In the typical U.S. workplace the employer owns the computer network, which it supplies to employees exclusively or primarily for work-related purposes. Employees generally receive little privacy protection in their workplace email and Internet activity. This article from The Privacy Advisor discusses a recent decision by the Israeli National Labor Court that expands employee privacy in the workplace and establishes a nuanced framework to guide future cases. The article’s author says the decision demonstrates “a general trend of increased sensitivity by the courts outside the U.S. to e-mail privacy.” The decision obviously does not bind any U.S. court, but it does provide a lens through which to evaluate our blunt-instrument approach to these issues.

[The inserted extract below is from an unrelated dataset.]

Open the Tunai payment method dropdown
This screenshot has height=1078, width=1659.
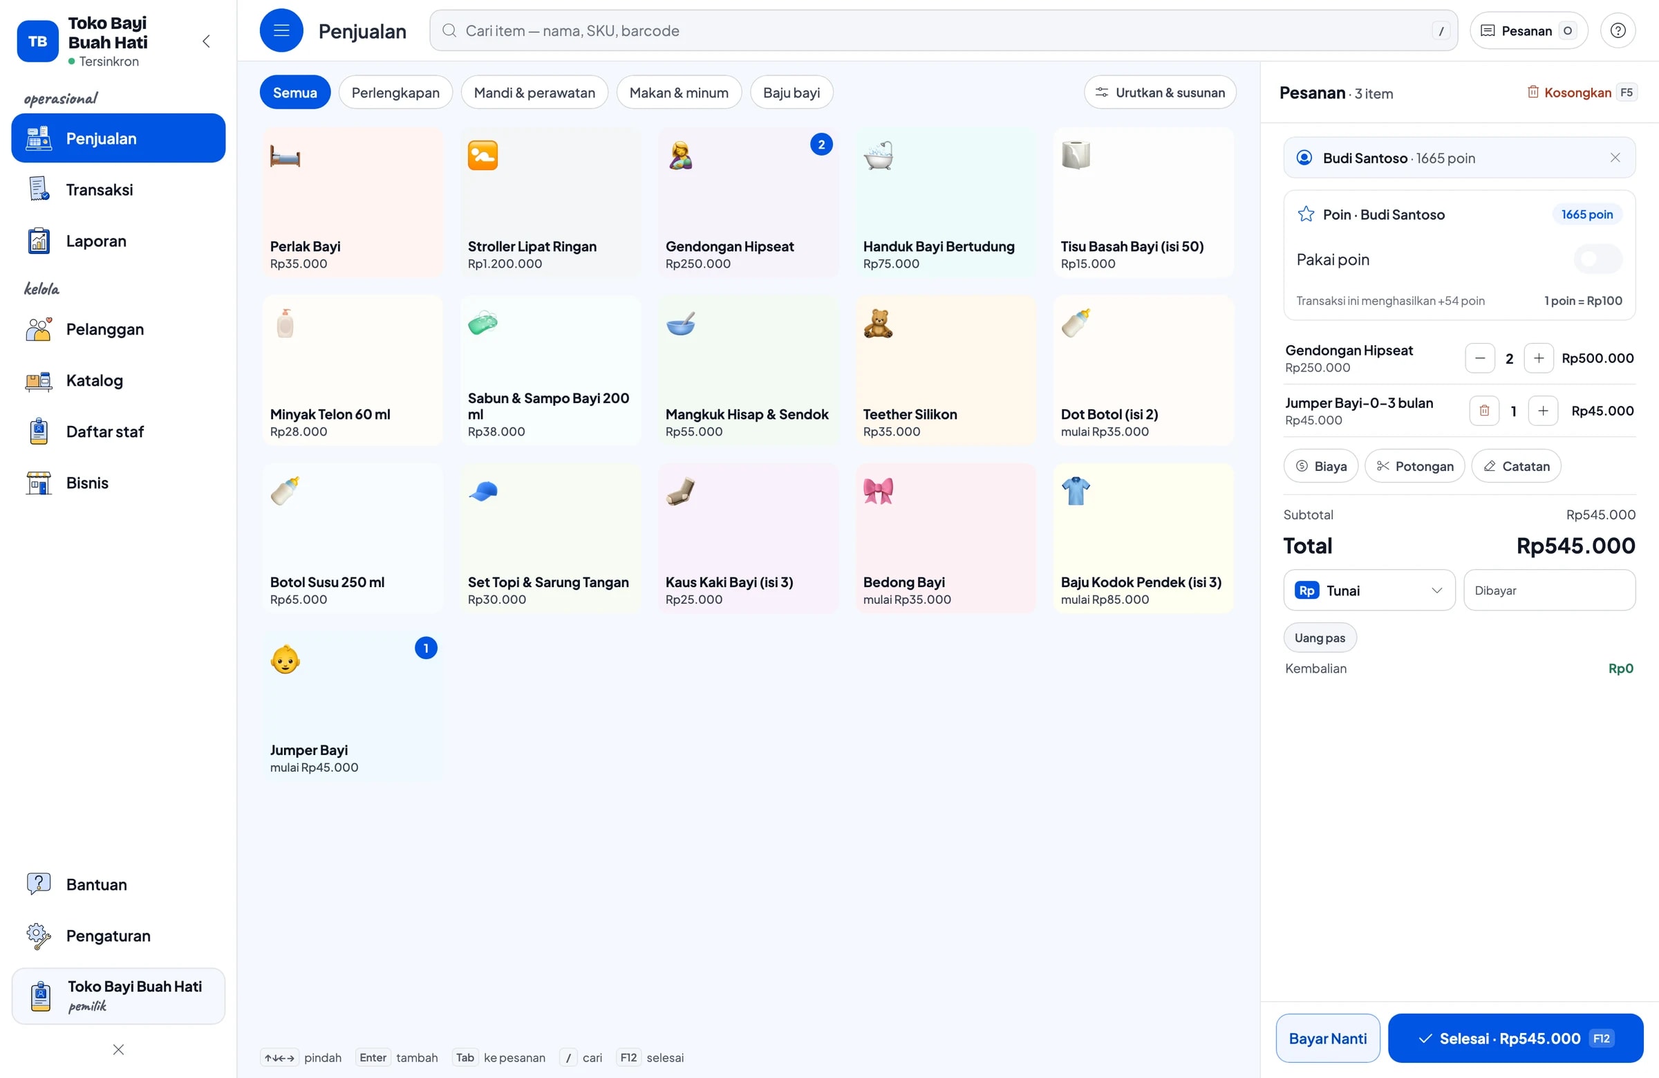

While not long the article’s description of the National Labor Court decision contains too much information to describe here in detail. Briefly, the decision defines four different types of employee mailboxes and establishes monitoring and reviewing rules for each: “‘professional mailbox[es]‘ . . . provided by employers for professional purposes only,” “‘mixed mailbox[es]‘ . . . provided by the employer for both professional and personal purposes, ” “employer-provided personal mailbox[es],” and “employees’ private mailbox[es].” Employers must inform employees of their limited rights to use professional mailboxes and employers right to monitor such mailboxes, must obtain employees’ general consent to monitor such mailboxes, and yet “is nevertheless prevented from reviewing [professional mailboxes'] content without the employee’s specific consent,” even though “the employee is not authorized to engage in [personal] correspondence.” In contrast, U.S. law does not constrain employers’ rights to review the contents of such professional mailboxes. The decision imposes greater restrictions on employers’ power to monitor and review the contents of the other types of mailboxes, ending here: ‘[m]onitoring of  private mailbox[es] by the employer is prohibited without a court order.”
We will see whether U.S. courts join this general trend.